▶ **OBJECTIVE**: Repeat verbatim the entries from the line containing "Where should I" through the line containing "[x=384, y=68]".

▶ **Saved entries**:
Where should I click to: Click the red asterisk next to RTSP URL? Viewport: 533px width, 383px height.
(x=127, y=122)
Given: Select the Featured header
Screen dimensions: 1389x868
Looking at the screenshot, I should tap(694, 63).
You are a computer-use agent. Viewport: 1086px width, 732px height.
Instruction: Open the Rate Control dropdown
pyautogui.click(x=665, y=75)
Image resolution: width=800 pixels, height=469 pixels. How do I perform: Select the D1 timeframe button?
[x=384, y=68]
...
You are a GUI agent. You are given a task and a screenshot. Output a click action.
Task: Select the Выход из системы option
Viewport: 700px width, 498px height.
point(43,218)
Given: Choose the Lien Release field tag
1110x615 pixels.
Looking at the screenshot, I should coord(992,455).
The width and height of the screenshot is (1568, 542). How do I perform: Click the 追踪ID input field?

▶ **CORRECT RESULT**:
Where should I click to: Click the red asterisk next to RTSP URL? Viewport: 533px width, 383px height.
(x=127, y=122)
Given: Select the Featured header
Screen dimensions: 1389x868
Looking at the screenshot, I should tap(694, 63).
You are a computer-use agent. Viewport: 1086px width, 732px height.
Instruction: Open the Rate Control dropdown
pyautogui.click(x=665, y=75)
Image resolution: width=800 pixels, height=469 pixels. How do I perform: Select the D1 timeframe button?
[x=384, y=68]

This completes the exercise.